(Dataset records)
* * * * * * * * *
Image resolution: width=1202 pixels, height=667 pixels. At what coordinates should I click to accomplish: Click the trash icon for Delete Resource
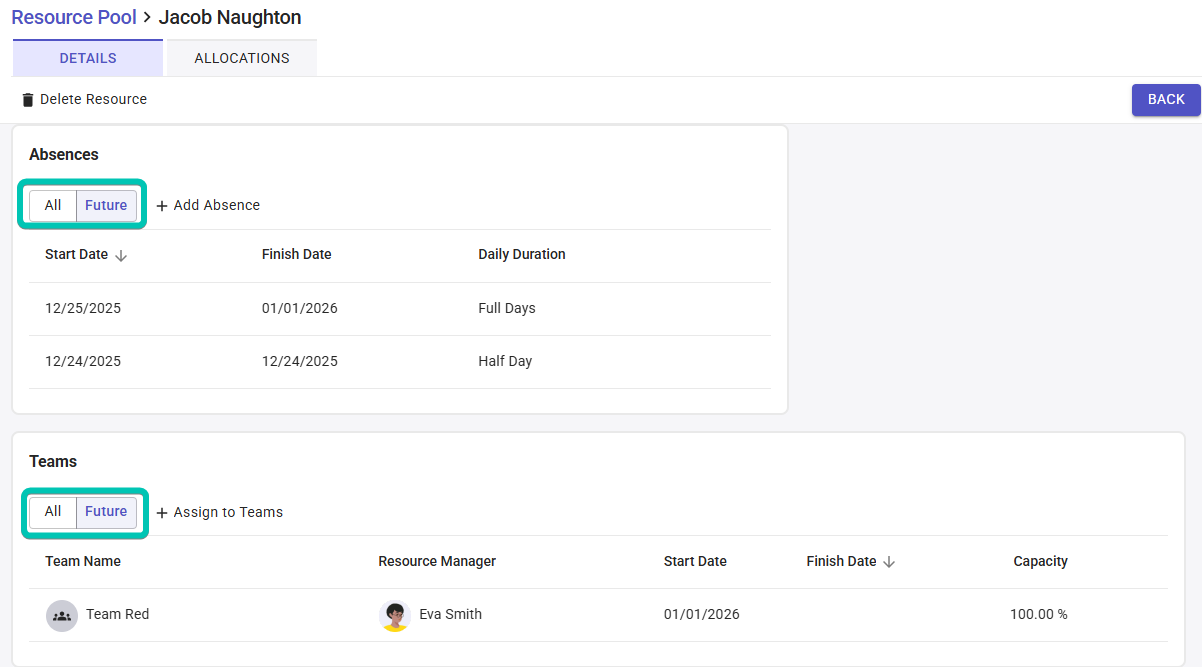click(x=28, y=100)
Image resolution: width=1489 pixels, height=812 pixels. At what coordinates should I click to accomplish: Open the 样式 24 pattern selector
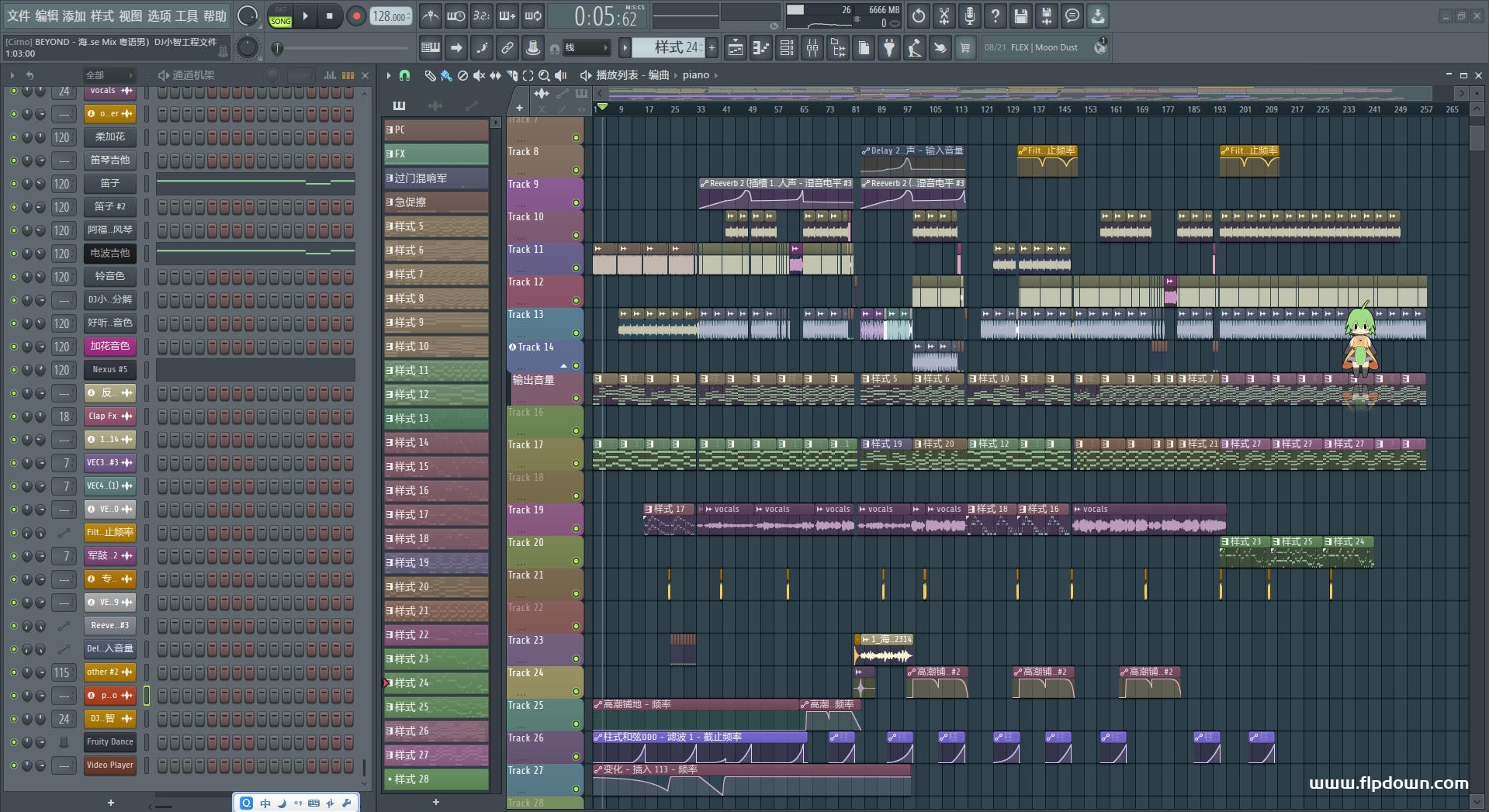pyautogui.click(x=669, y=48)

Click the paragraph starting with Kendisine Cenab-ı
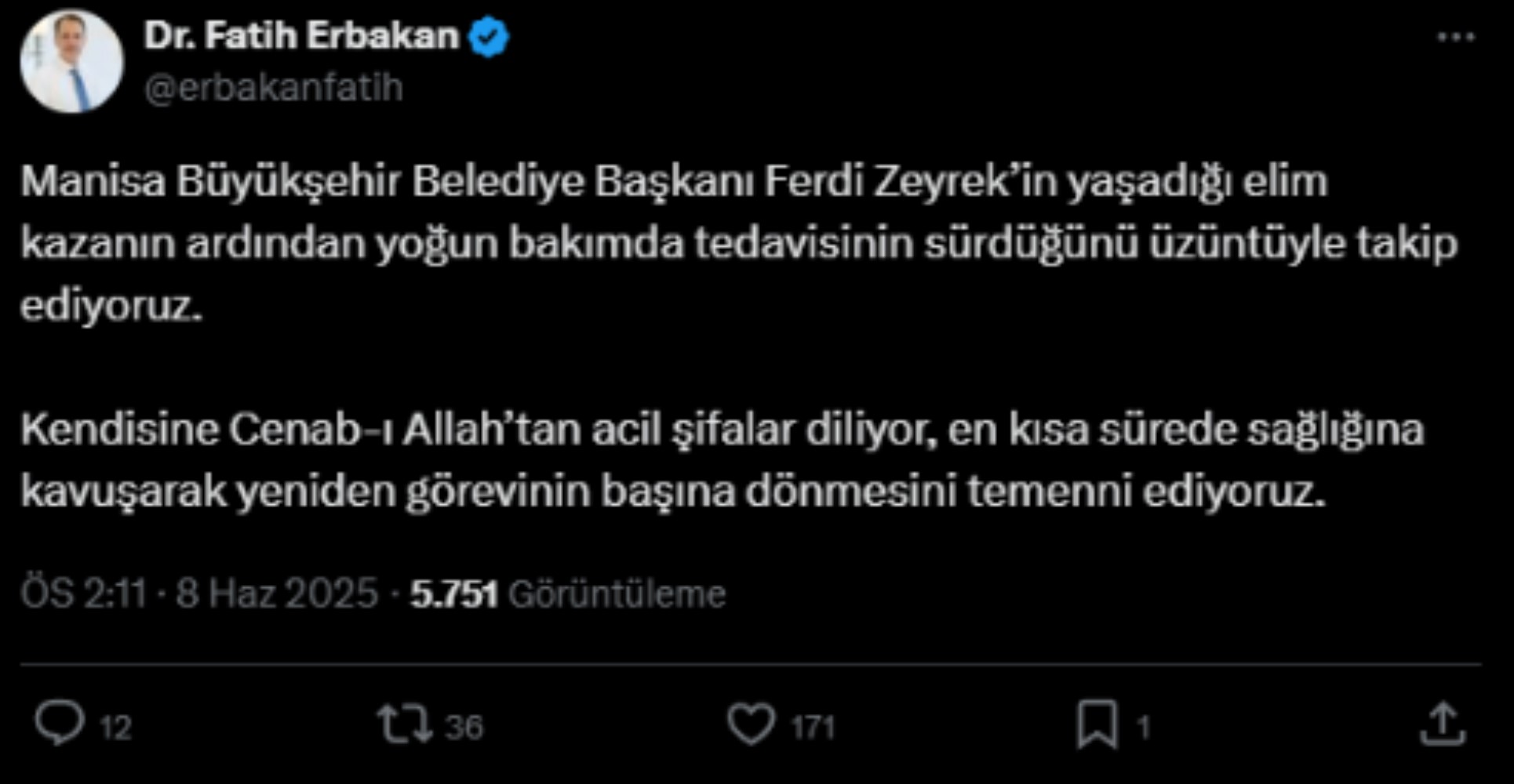click(x=722, y=461)
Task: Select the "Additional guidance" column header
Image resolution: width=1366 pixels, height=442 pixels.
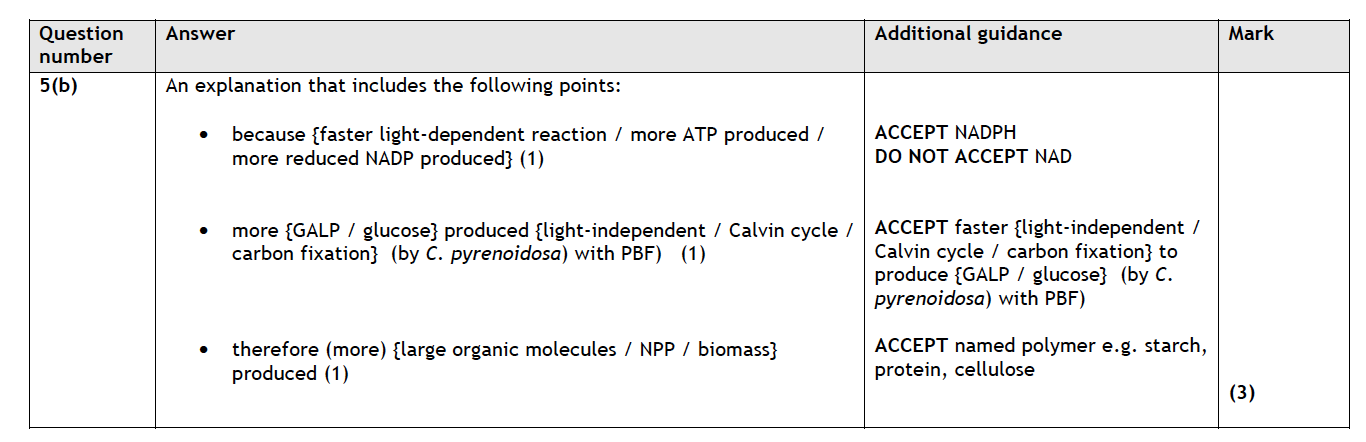Action: pyautogui.click(x=968, y=34)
* * * * * * * * *
## Problem details:
Make an exact copy of all entries above, dropping the images.

## Task result:
Image resolution: width=1202 pixels, height=667 pixels. At what coordinates should I click to accomplish: Click the trash icon for Delete Resource
click(x=28, y=100)
Image resolution: width=1489 pixels, height=812 pixels. At what coordinates should I click to accomplish: Open the 样式 24 pattern selector
pyautogui.click(x=669, y=48)

Click the paragraph starting with Kendisine Cenab-ı
click(x=722, y=461)
Task: Select the "Additional guidance" column header
Image resolution: width=1366 pixels, height=442 pixels.
Action: pyautogui.click(x=968, y=34)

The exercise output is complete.